Kyle and Charlene say they made an intentional decision for Charlene to leave teaching to be a stay-at-home mom and a mentor to the kids in the family’s agricultural projects.
Every two months or so, the family butchers two or three steers. They sell the cut-and-wrapped meat packages at Porter Creek Mercantile in Porter Creek. They also take orders for half and whole beef animals. Some of the animals are sold and go to a feedlot.
They also sell chicken eggs and some milk from the dairy cow at the mercantile.

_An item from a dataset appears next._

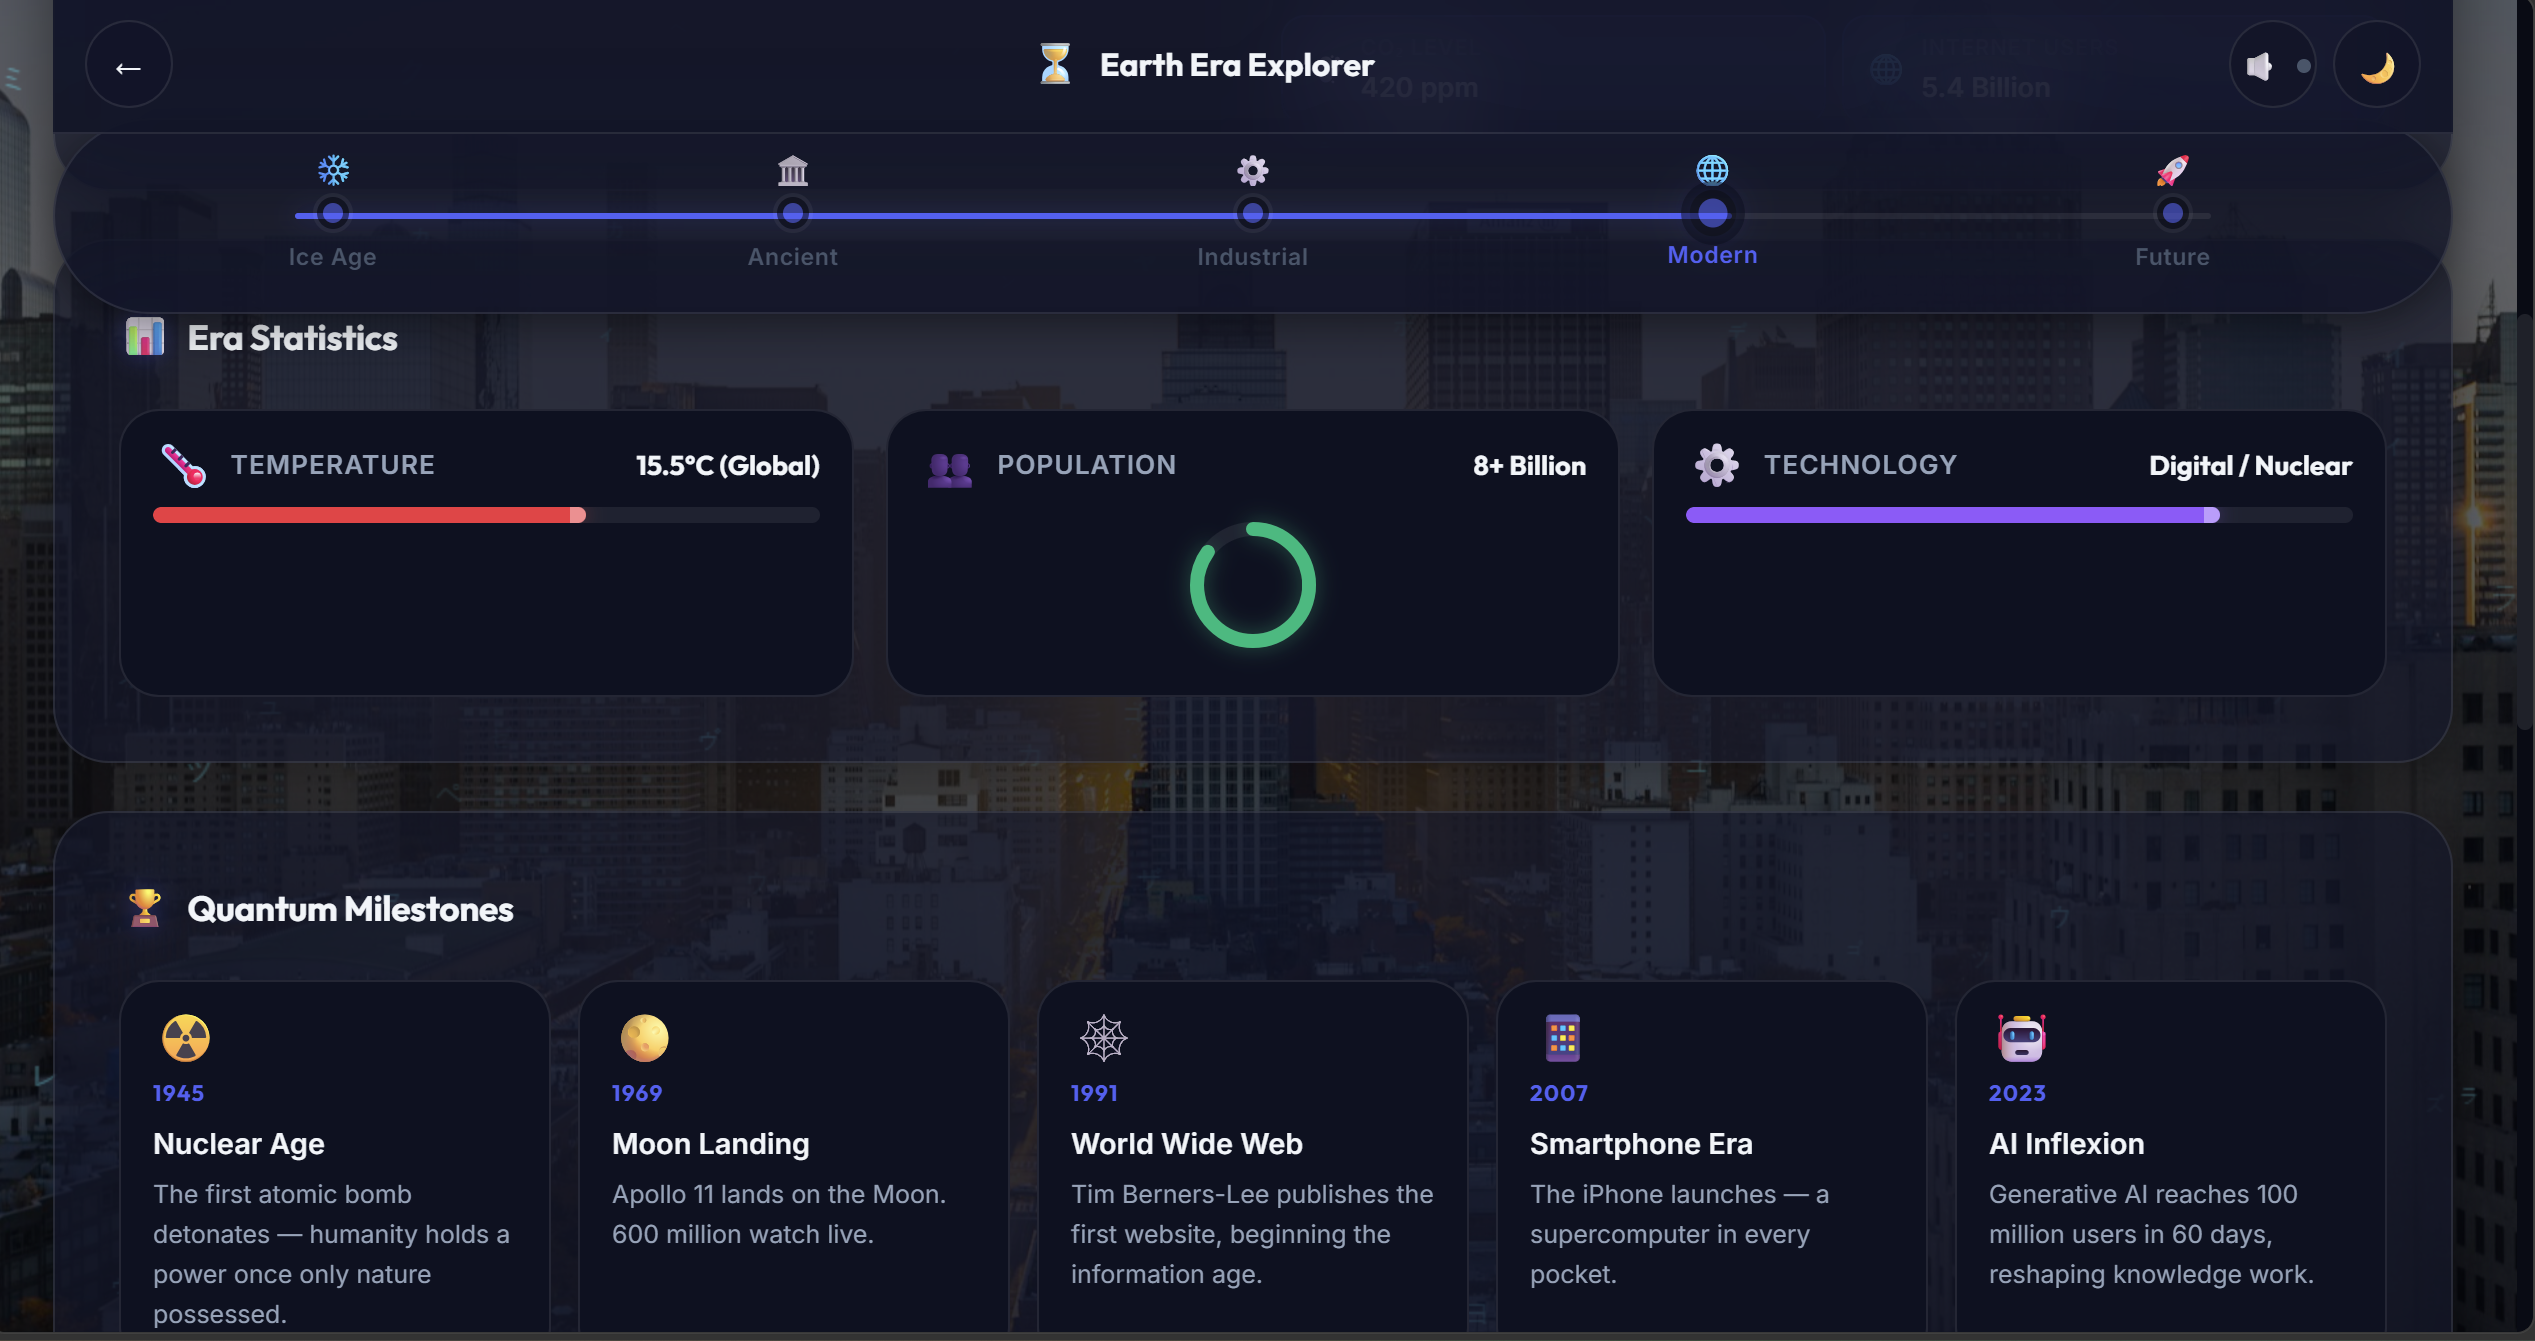Click the Future rocket icon

pos(2172,170)
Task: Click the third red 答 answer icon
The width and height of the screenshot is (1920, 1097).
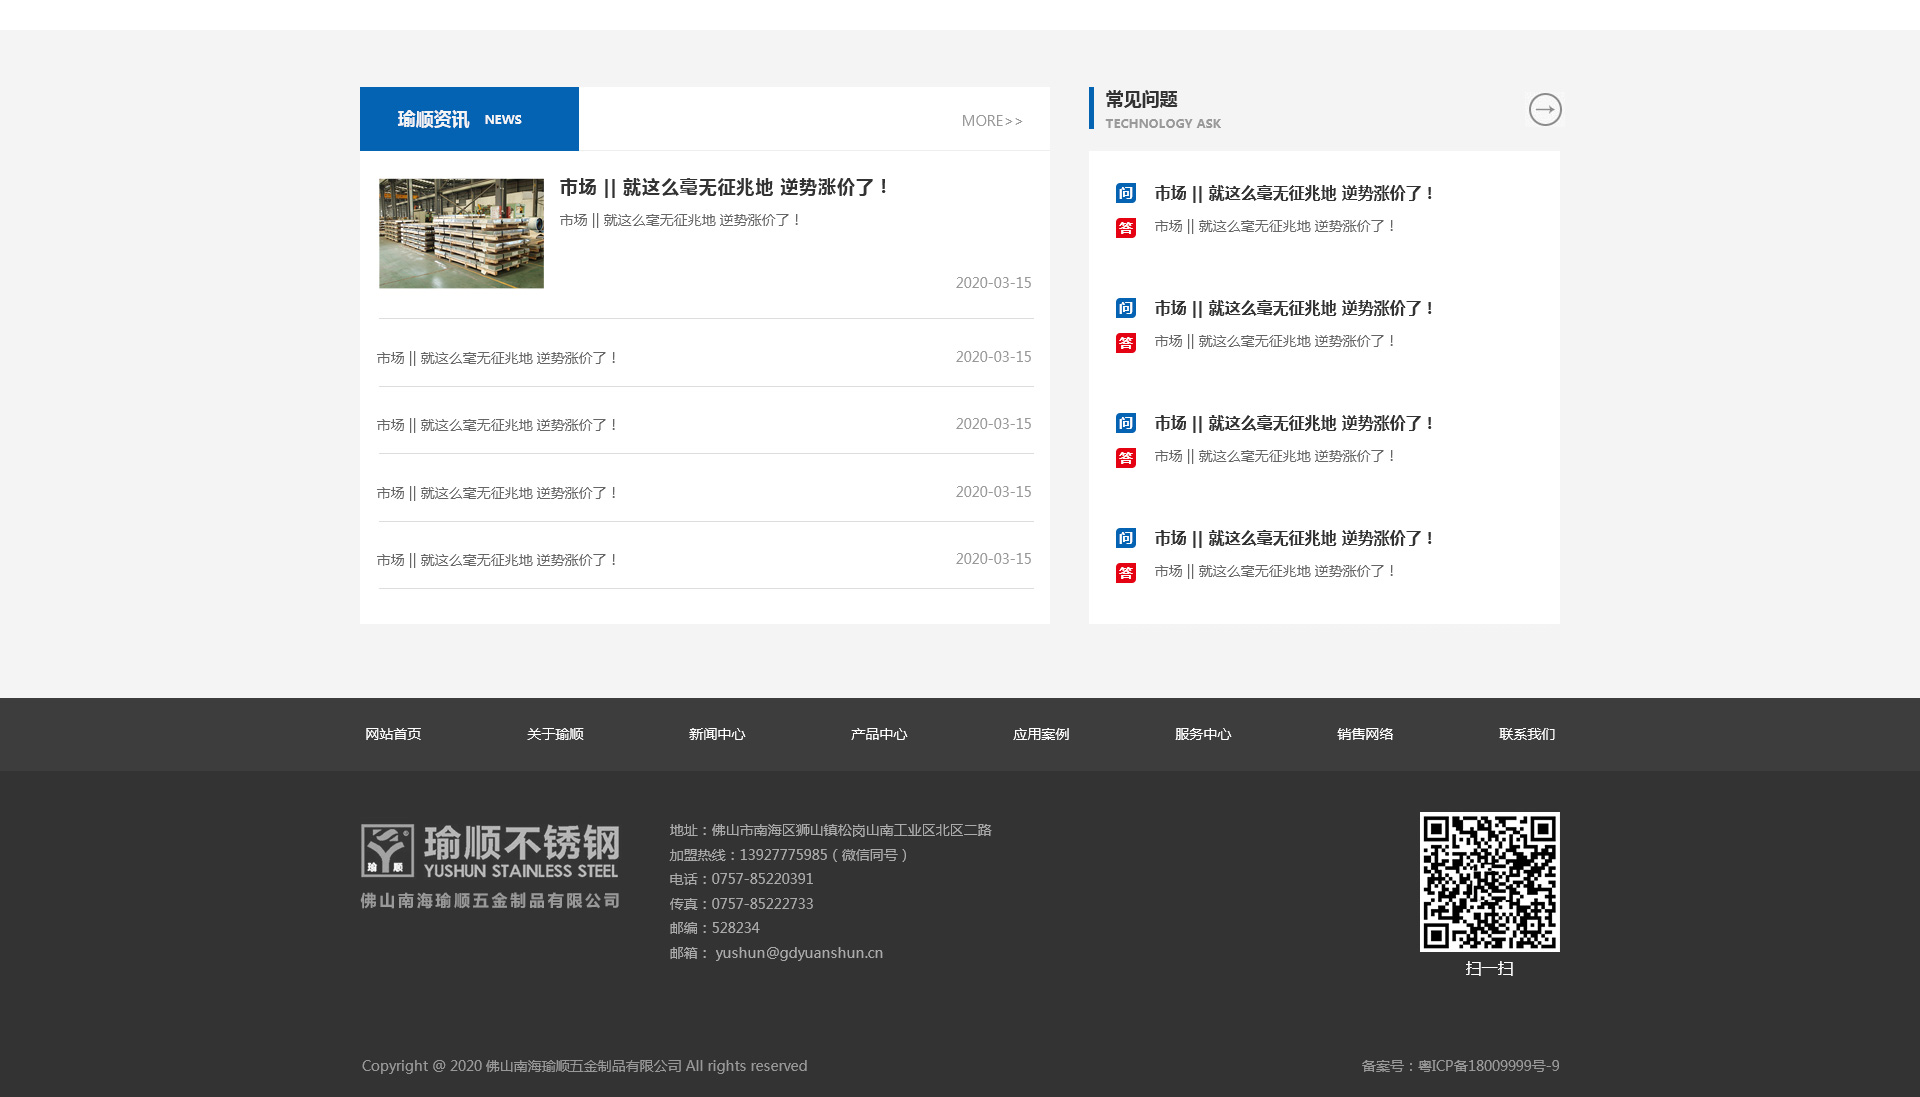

“Living on a farm or a ranch like we do is an entire lifestyle,” Charlene says. “It’s what we think about from the time we open our eyes to the time we lay our heads down. We hardly ever find ourselves on the couch. We’re always outside doing something for our land and our animals.”
Charlene says even at a young age, her children have learned to respect the animals, land, and equipment that helps do the work.
Kyle says he is proud of the way Charlene involves their children in the everyday activities needed while caring for their land and animals.
“At the end of the day, her goal is not to become rich by procuring cattle or hay, but to live the lifestyle with the kids that we think is important,” he says.
Charlene says it’s important to her to promote agriculture.
“Right now, especially, agriculture is getting a bad reputation from people who don’t truly understand our lifestyle, so I’m willing to share a little bit about how we live and why agriculture is so incredibly important,” she says. “All of our food comes from a farm or ranch. Here we raise almost everything we eat. As far as I’m concerned, agriculture is the lifeblood of a society.”
The Henrikson children are getting firsthand experiences not only out in the barn and field, but with the homegrown food on their plates after the day’s work and play is over.
“I feel extremely fortunate to be able to raise the kids this way,” Charlene says. “But we work hard to make that happen.”